The word for passing on moral values and behavior through regular instruction in the faith by parents and pastors is catechesis. The kind of catechesis necessary for this cultural moment not only involves the “what” of biblical morality, but the “why” and the living out of the “how.”
Recently, researchers at State University of New York determined that descendants of immigrants to the United States typically lost the ability to speak their mother tongue by the third generation. Something similar, but far more serious, seems to be happening with Christians in an increasingly post-Christian culture. Each successive generation is losing the understanding of, not to mention the will to live by, Christian sexual morality.
Two years ago, a Pew Research survey found that half of American Christians think casual sex is “sometimes or always” morally acceptable. The slight silver-lining in that survey was that evangelical Protestants were by far the least likely group to express acceptance of casual sex.
Unfortunately, a new analysis calls into question just how committed the children of evangelicals are to Christian teaching in this area. These numbers reflect a larger trend among evangelicals. With each generation, American evangelicals increasingly adopt the attitudes of the wider culture toward sex and marriage. This time, the behavior in question wasn’t casual sex, but cohabitation.

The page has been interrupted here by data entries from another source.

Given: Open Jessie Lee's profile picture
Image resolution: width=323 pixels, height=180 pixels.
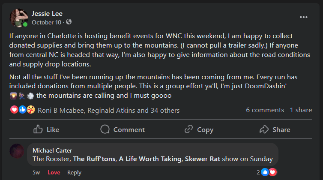Looking at the screenshot, I should pyautogui.click(x=19, y=17).
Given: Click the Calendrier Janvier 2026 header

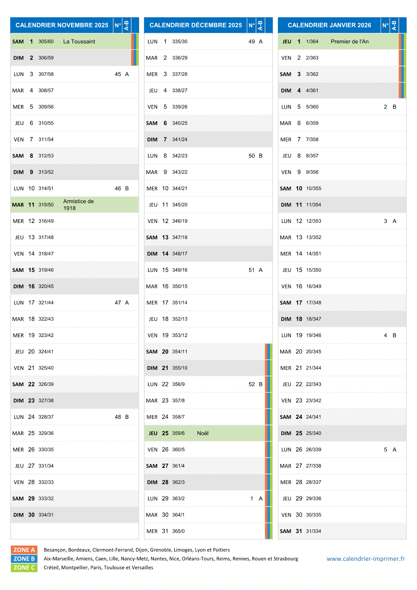Looking at the screenshot, I should [329, 25].
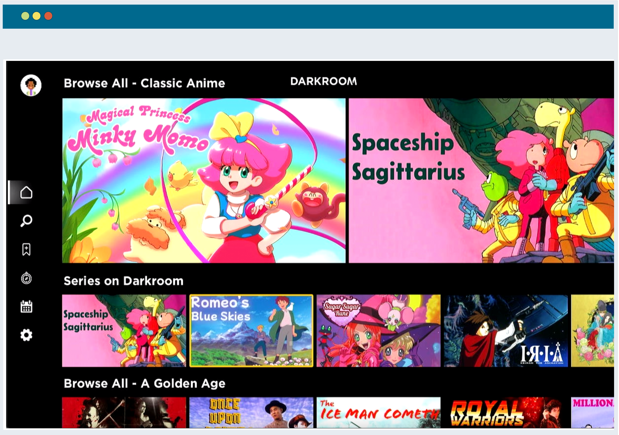Open Browse All - Classic Anime heading
The height and width of the screenshot is (435, 619).
[144, 83]

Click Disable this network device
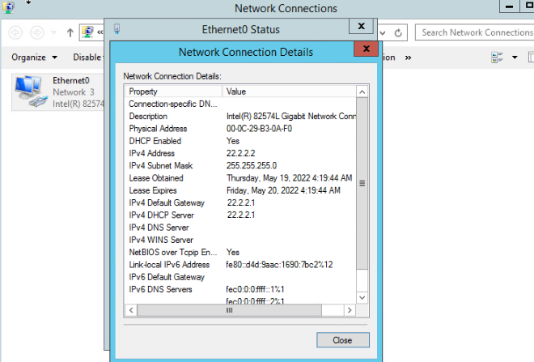[87, 57]
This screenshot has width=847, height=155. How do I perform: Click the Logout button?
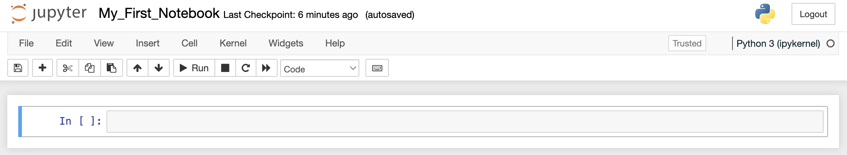point(813,14)
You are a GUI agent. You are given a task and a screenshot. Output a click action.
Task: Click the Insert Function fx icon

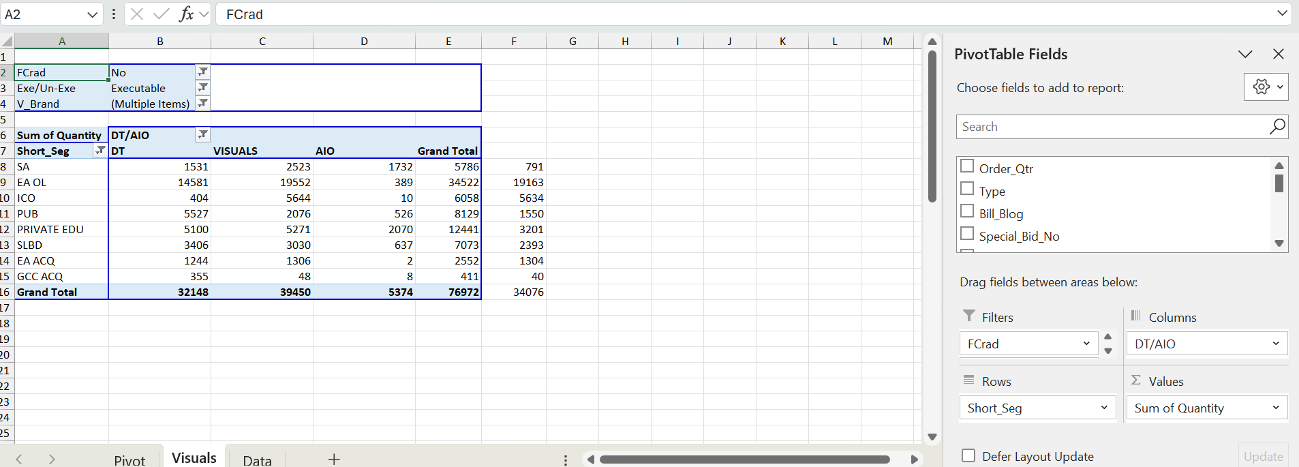(x=186, y=14)
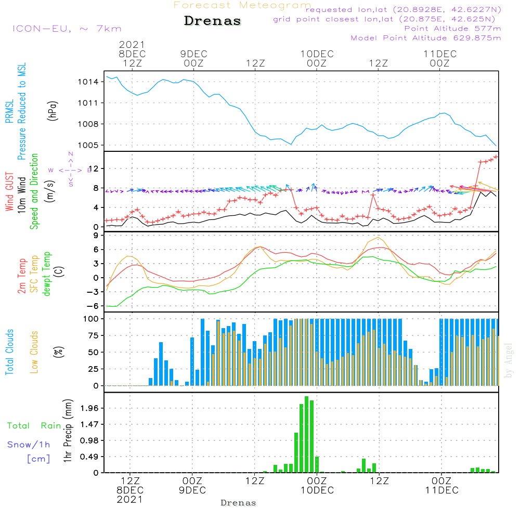Select the green dewpt Temp label
Screen dimensions: 520x520
(47, 274)
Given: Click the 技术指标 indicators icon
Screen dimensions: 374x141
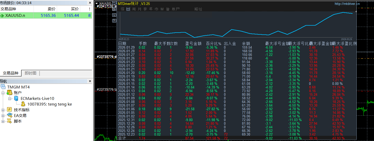Looking at the screenshot, I should (10, 110).
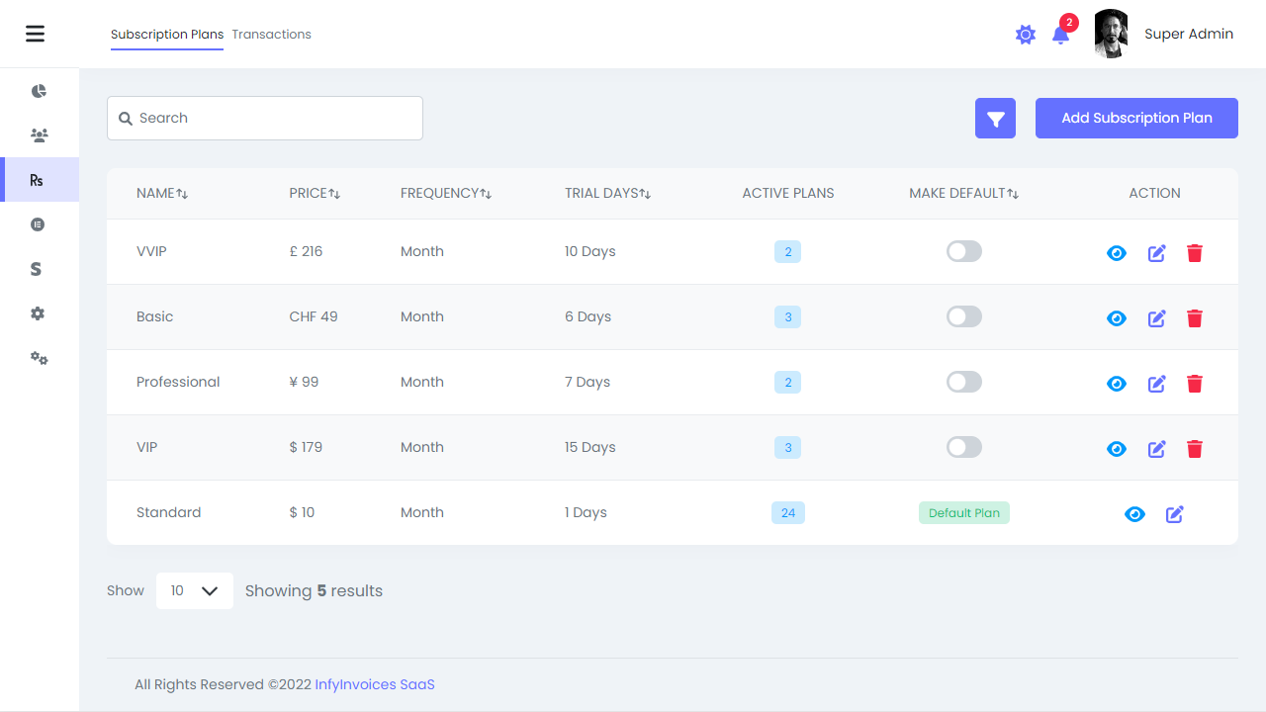1266x712 pixels.
Task: Toggle VVIP plan as default
Action: coord(963,251)
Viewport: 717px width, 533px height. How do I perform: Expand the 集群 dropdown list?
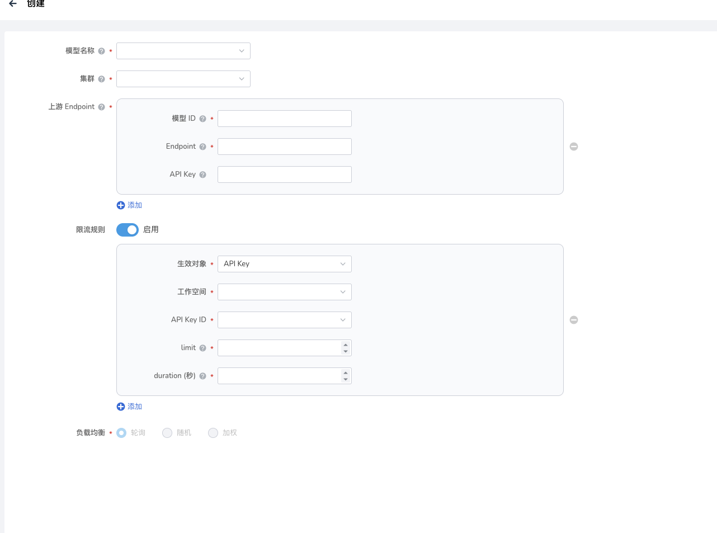tap(183, 79)

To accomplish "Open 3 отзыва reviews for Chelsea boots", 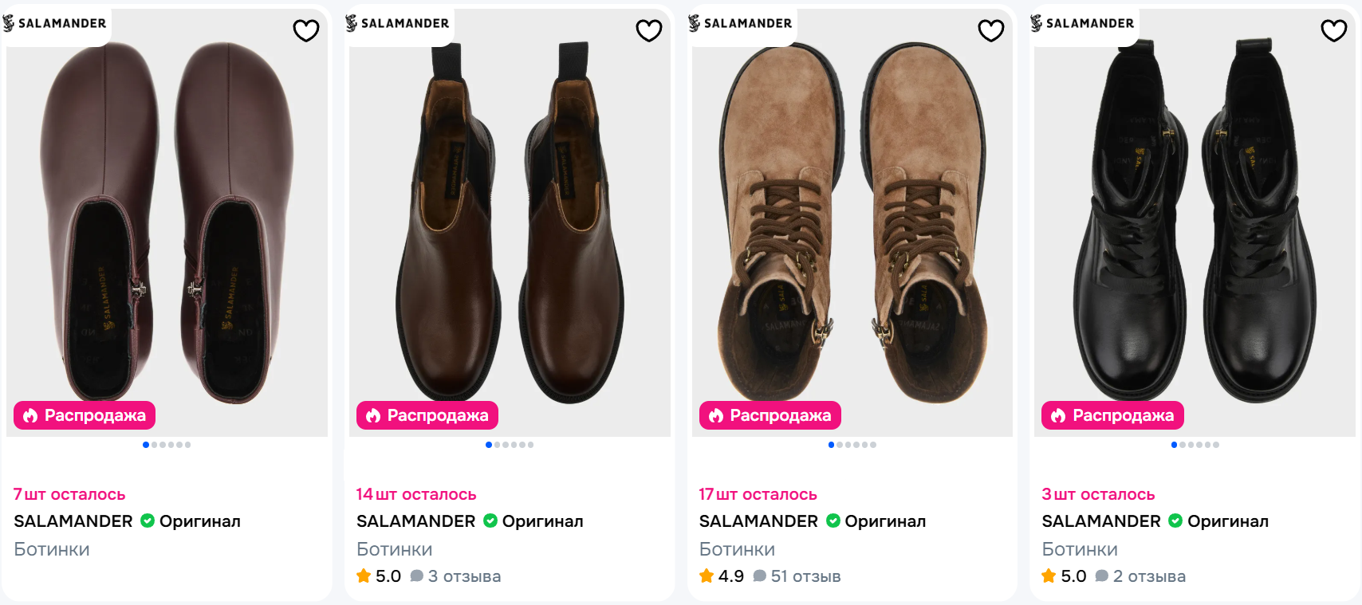I will pyautogui.click(x=456, y=576).
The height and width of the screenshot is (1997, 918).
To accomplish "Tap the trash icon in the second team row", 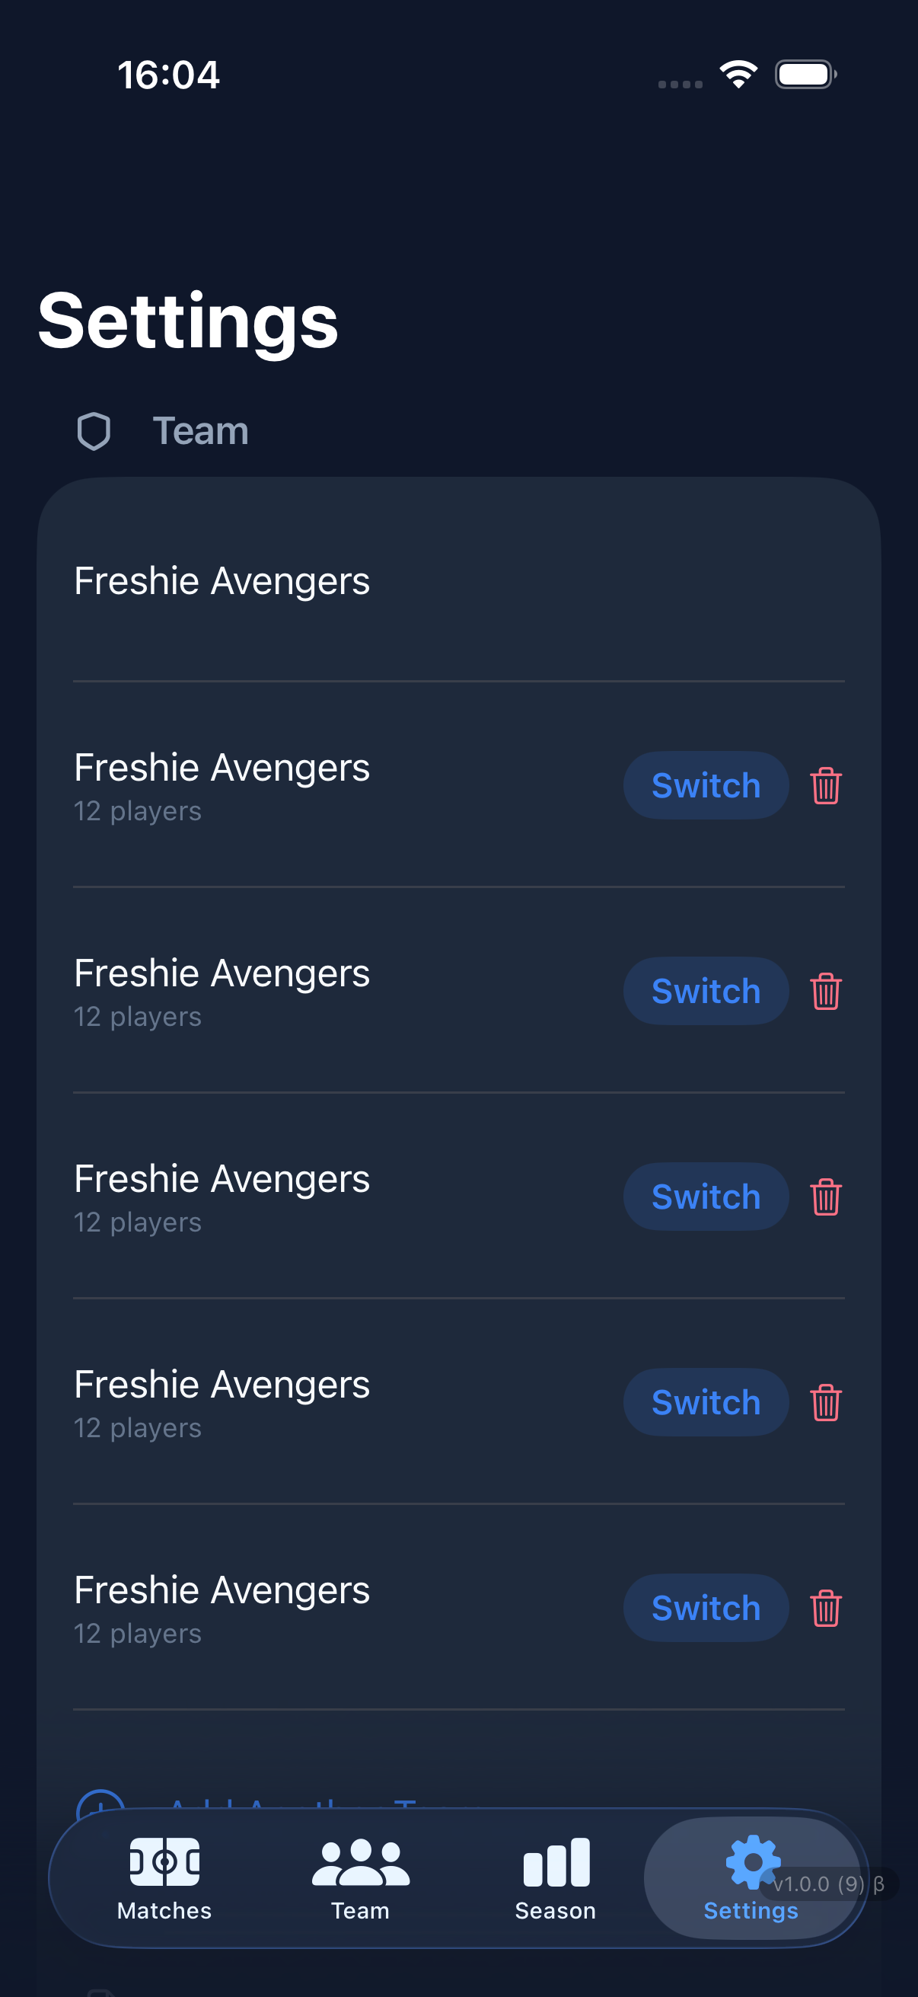I will (826, 991).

In 2019, Pew Research reported that a majority – 58 percent – of white evangelicals said cohabitation is acceptable if a couple plans to marry. Views on cohabitation become noticeably less Christian among younger respondents. As early as 2012, the General Social Survey found that over 40 percent of evangelicals in their 20s agreed that cohabitation is acceptable even if a couple has no express plans to marry. And, earlier this month, David Ayers at the Institute for Family Studies found that nearly half of evangelical Protestants aged 15-22 who were not currently cohabiting or married, said that they would probably or definitely cohabit in the future.
Still, as dismaying as the attitudes of young evangelicals are toward sex, behavior is what most effectively erodes the Christian norm. Among those ages 23-44 who had already cohabited, a whopping 65 percent indicated they would likely or definitely do so again.